Abstract
Purpose of the study: The piriform syndrome is treated medically: functional rehabilitation and injections. If the medical treatment fails, tenotomy of the piriform muscle can be proposed. Published studies report good outcome in 66 to 87% Of patients. The purpose of this study was to examine the extrapelvic innervations of this muscle in order to assess the feasibility of neurotomy of he piriform muscle.
Material and method: Twenty gluteal regions were dissected. We studied first the relations between the piriform muscle and the ischiatic nerve. Then the innervations branches of the piriform muscle were localized in three landmarks.

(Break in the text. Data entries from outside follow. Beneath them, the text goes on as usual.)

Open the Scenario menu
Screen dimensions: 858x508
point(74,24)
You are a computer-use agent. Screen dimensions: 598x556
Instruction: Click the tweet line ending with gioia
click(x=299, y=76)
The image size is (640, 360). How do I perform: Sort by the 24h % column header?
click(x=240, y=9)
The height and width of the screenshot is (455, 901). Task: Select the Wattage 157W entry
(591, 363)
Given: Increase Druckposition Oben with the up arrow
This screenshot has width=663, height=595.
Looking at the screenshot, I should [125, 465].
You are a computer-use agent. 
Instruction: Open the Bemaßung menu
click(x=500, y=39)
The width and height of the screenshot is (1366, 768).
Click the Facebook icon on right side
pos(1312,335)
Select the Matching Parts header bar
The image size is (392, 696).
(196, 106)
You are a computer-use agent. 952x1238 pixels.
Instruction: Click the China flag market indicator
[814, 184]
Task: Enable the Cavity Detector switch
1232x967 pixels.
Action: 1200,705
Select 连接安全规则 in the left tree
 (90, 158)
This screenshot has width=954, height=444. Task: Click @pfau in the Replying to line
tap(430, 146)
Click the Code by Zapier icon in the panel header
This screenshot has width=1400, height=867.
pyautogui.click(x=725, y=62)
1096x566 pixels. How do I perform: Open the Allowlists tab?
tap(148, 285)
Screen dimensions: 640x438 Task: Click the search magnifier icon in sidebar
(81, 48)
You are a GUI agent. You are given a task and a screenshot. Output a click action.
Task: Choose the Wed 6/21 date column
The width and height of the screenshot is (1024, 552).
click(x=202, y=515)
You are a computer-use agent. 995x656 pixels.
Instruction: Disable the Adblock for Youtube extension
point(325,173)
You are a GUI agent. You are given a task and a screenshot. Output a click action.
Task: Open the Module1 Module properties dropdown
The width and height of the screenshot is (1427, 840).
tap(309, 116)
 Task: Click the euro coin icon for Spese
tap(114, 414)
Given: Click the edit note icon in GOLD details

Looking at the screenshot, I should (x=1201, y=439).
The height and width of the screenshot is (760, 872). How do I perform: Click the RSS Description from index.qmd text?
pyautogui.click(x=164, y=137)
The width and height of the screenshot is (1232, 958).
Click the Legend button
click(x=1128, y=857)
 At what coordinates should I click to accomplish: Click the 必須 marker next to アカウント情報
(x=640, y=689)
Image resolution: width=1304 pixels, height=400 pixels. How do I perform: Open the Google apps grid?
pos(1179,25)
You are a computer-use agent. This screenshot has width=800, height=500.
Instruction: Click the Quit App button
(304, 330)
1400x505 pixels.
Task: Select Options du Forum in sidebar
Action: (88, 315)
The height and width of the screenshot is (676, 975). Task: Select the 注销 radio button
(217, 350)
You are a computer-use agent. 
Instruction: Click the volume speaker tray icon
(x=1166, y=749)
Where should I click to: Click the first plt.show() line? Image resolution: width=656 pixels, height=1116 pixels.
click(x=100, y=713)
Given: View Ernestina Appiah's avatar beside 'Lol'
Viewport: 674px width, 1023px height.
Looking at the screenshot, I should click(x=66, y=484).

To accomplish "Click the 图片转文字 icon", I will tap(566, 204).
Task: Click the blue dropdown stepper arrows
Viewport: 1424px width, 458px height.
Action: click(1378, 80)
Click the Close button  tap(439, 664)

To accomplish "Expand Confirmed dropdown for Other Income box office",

Results: We found the of the six types of relation between the ischiatic nerve and the piriform muscle described by Beaton, with frequencies comparable to reports in the literature. Innervation of the piriform muscle does not follow a standard pattern, even though the innervations generally comes from the ischiatic nerve; the nerve branches come from the superior and inferior gluteal pedicles. In addition, these nerve branches penetrate the deep aspect of the muscle in random fashion. In addition, accessibility to the deep aspect of the piriform muscle cannot be achieved easily but requires prior section of its insertion on the greater trochanter.
Discussion: In our opinion, these results suggest that isolated neurotomy of the piriform muscle is not clinically feasible; it might be possible to improve function results of isolated tenotomy by performing a neurotomy of the nerve branches visible during the tenotomy procedure. A greater benefit might be expected in forms where the ischiatic nerve crosses the piriform muscle.